So we need a way to tell if an object that we do not have (but we
know about) can later be obtained from the external service.
Maintaining an explicit list of such objects obviously is one way,
but we can get the moral equivalent by using pack files.  After
receiving a pack file that has a commit from such an external
service, if the commit refers to its parent commit that we do not
have locally, the design proposes us to consider that the parent
commit that is missing is available at the external service that
gave the pack to us.  Similarly for missing trees, blobs, and any
objects that are supposed to be "reachable" from objects in such a
packfile.  

We can extend the approach to cover loose objects if we wanted to;
just define an alternate object store used internally for this
purpose and drop loose objects obtained from such an external
service in that object store.

Because we do not want to leave too many loose objects and small
packfiles lying around, we will need a new way of packing these.
Just enumerate these objects known to have come from the external
service (by being in packfiles marked as such or being loose objects
in the dedicated alternate object store), and create a single larger
packfile, which is marked as "holding the objects that are known to
be in the external service".  We do not have such a mode of gc, and
that is a new development that needs to happen, but we know that is
doable.

> That thinking did lead me back to wondering again if we could live
> with a repo specific flag.  If any clone/fetch was "partial" the flag
> is set and fsck ignore missing objects whether they came from a
> "partial" remote or not.

The only reason people run "git fsck" is to make sure that their
local repository is sound and they can rely on the objects you have
as the base of building new stuff on top of.  That is why we are
trying to find a way to make sure "fsck" can be used to detect
broken or missing objects that cannot be obtained from the
lazy-object store, without incurring undue overhead for normal
codepath (i.e. outside fsck).

It is OK to go back to wondering again, but I think that essentially
tosses "git fsck" out of the window and declares that it is OK to
hope that local objects will never go bad.  We can make such an
declaration anytime, but I do not want to see us doing so without
first trying to solve the issue without punting.
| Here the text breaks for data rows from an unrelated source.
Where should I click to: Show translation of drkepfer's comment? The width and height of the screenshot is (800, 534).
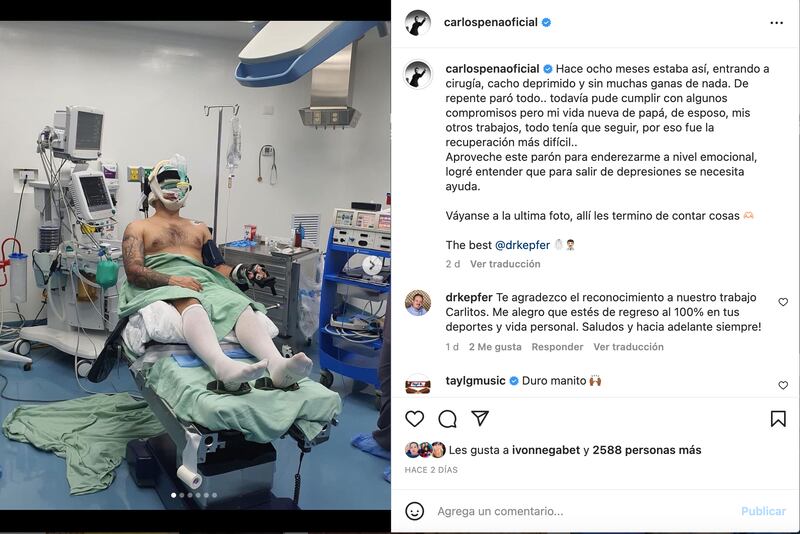click(628, 347)
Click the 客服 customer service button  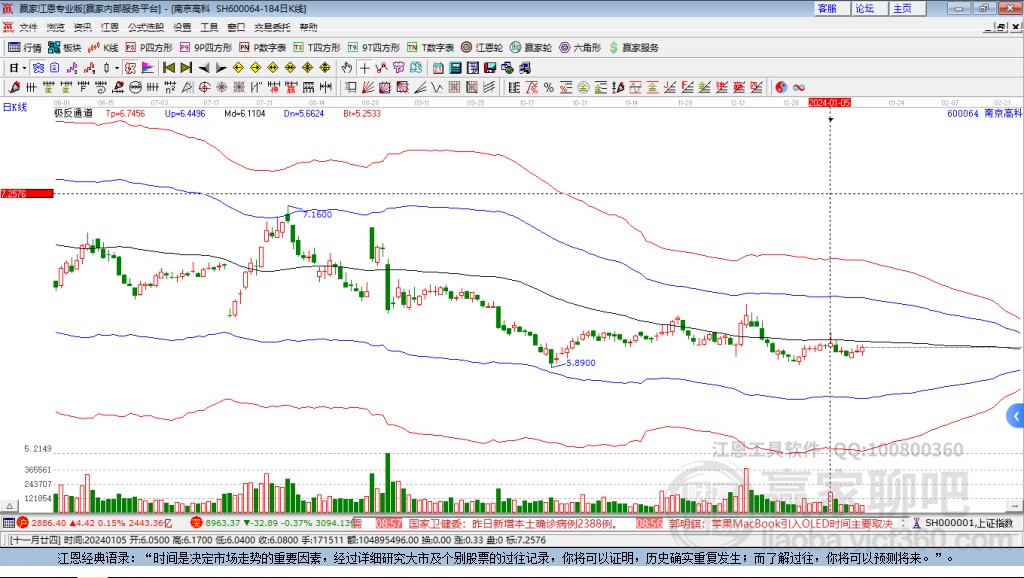click(x=827, y=8)
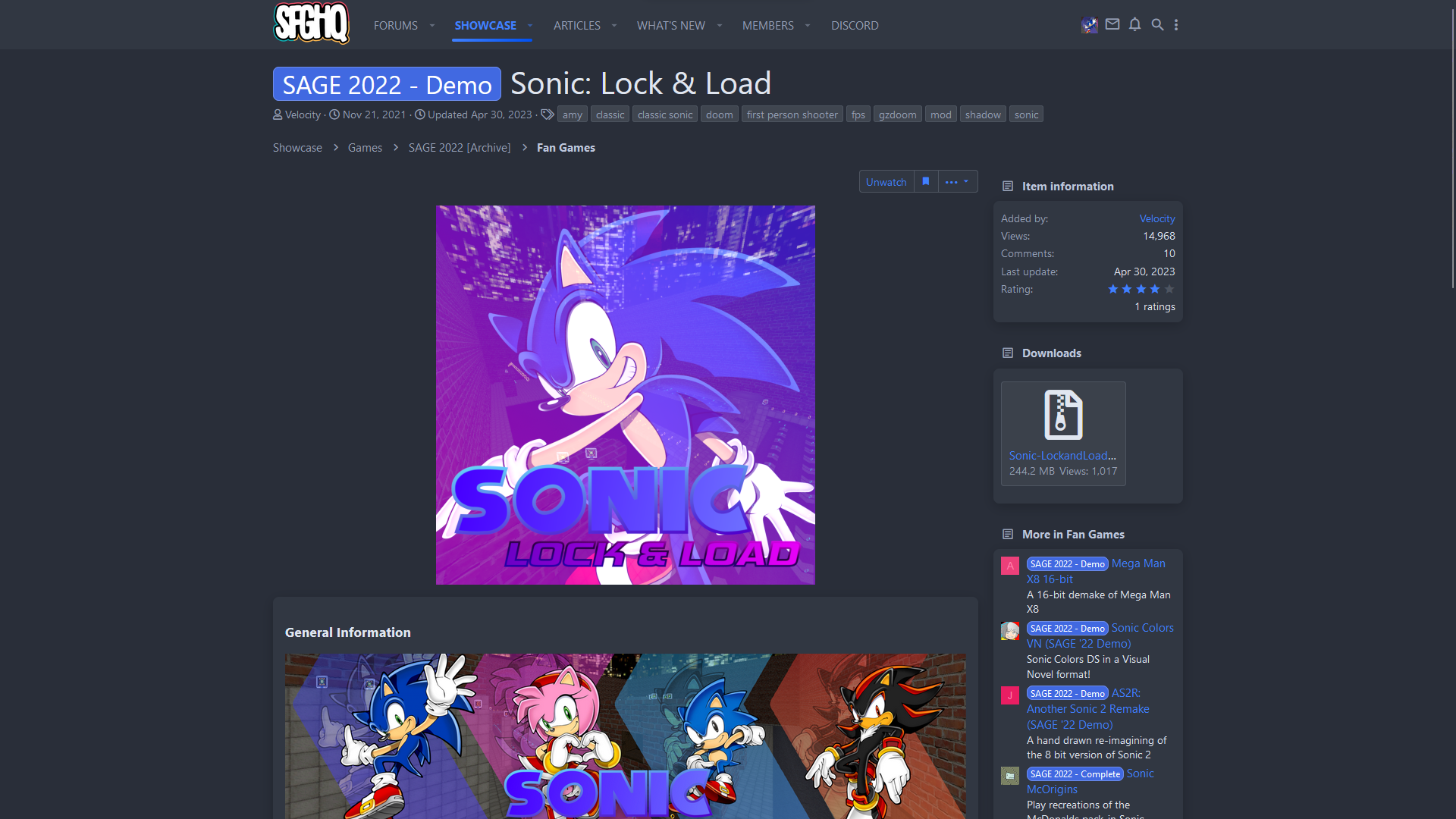This screenshot has height=819, width=1456.
Task: Click the star rating display control
Action: [x=1140, y=289]
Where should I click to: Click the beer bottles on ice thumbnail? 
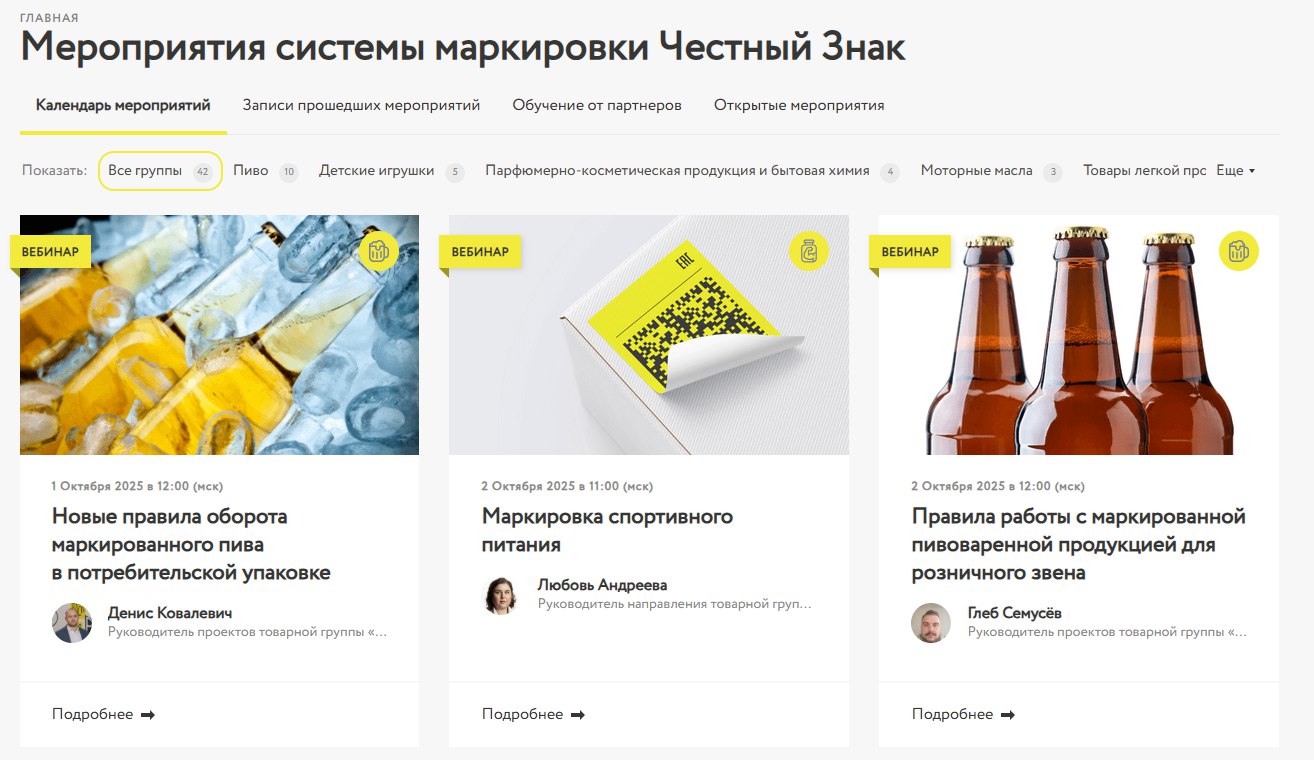[219, 335]
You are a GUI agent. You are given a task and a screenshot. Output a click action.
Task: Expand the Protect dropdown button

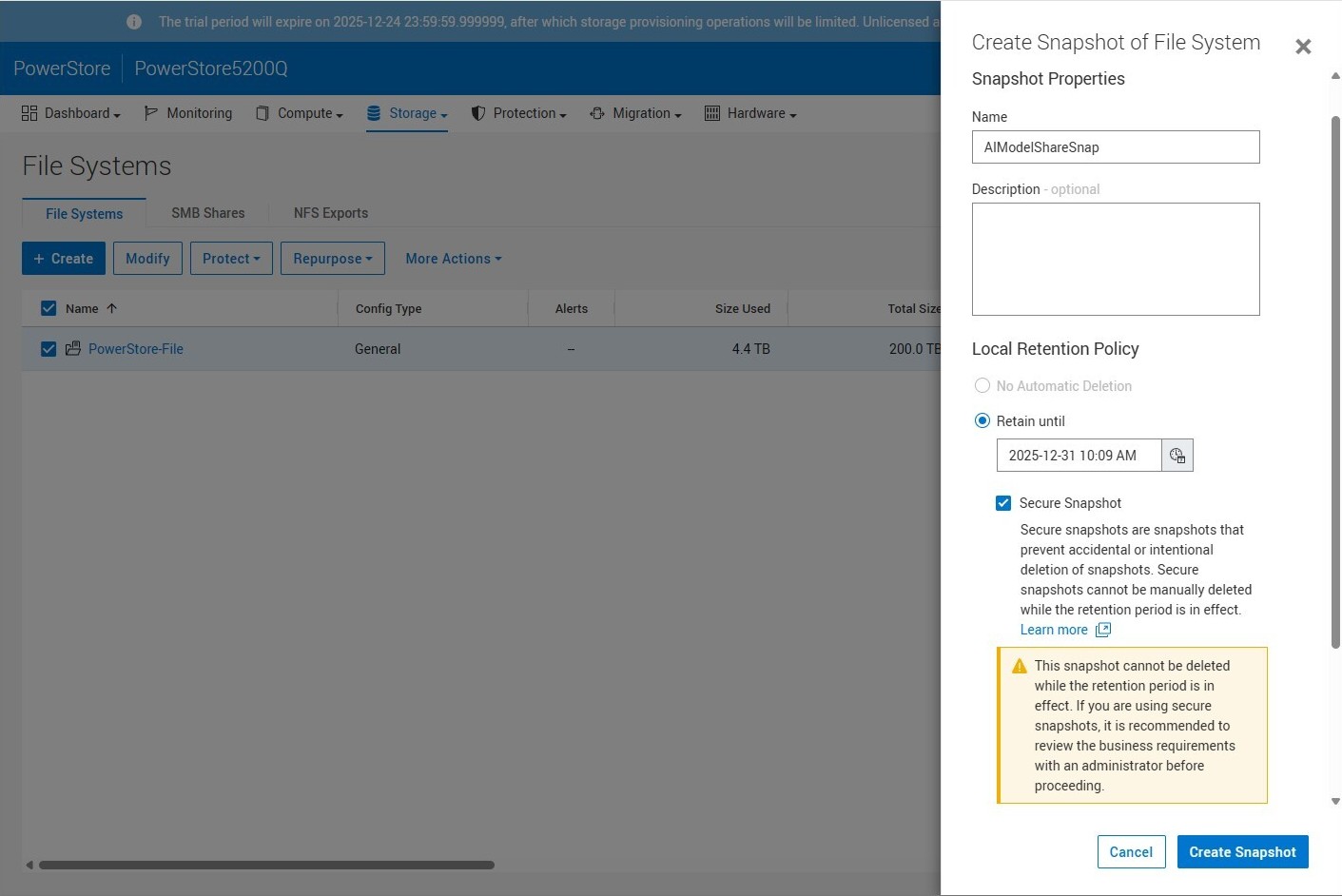tap(231, 259)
Re: Partial clone design (with connectivity check for locally-created objects)

2017-08-07 Thread Jonathan Nieder
Hi,

Ben Peart wrote:
>> On Fri, 04 Aug 2017 15:51:08 -0700
>> Junio C Hamano  wrote:
>>> Jonathan Tan  writes:

 "Imported" objects must be in a packfile that has a ".remote"
 file with arbitrary text (similar to the ".keep" file). They come from
 clones, fetches, and the object loader (see below).
 ...

 A "homegrown" object is valid if each object it references:
  1. is a "homegrown" object,
  2. is an "imported" object, or
  3. is referenced by an "imported" object.
>>>
>>> Overall it captures what was discussed, and I think it is a good
>>> start.
>
> I missed the offline discussion and so am trying to piece together
> what this latest design is trying to do.  Please let me know if I'm
> not understanding something correctly.

I believe
https://public-inbox.org/git/cover.1501532294.git.jonathanta...@google.com/
and the surrounding thread (especially
https://public-inbox.org/git/xmqqefsudjqk@gitster.mtv.corp.google.com/)
is the discussion Junio is referring to.

[...]
> This segmentation is what is driving the need for the object loader
> to build a new local pack file for every command that has to fetch a
> missing object.  For example, we can't just write a tree object from
> a "partial" clone into the loose object store as we have no way for
> fsck to treat them differently and ignore any missing objects
> referenced by that tree object.

That's related and how it got lumped into this proposal, but it's not
the only motivation.

Other aspects:

 1. using pack files instead of loose objects means we can use deltas.
This is the primary motivation.

 2. pack files can use reachability bitmaps (I realize there are
obstacles to getting benefit out of this because git's bitmap
format currently requires a pack to be self-contained, but I
thought it was worth mentioning for completeness).

 3. existing git servers are oriented around pack files; they can
more cheaply serve objects from pack files in pack format,
including reusing deltas from them.

 4. file systems cope better with a few large files than many small
files

[...]
> We all know that git doesn't scale well with a lot of pack files as
> it has to do a linear search through all the pack files when
> attempting to find an object.  I can see that very quickly, there
> would be a lot of pack files generated and with gc ignoring
> "partial" pack files, this would never get corrected.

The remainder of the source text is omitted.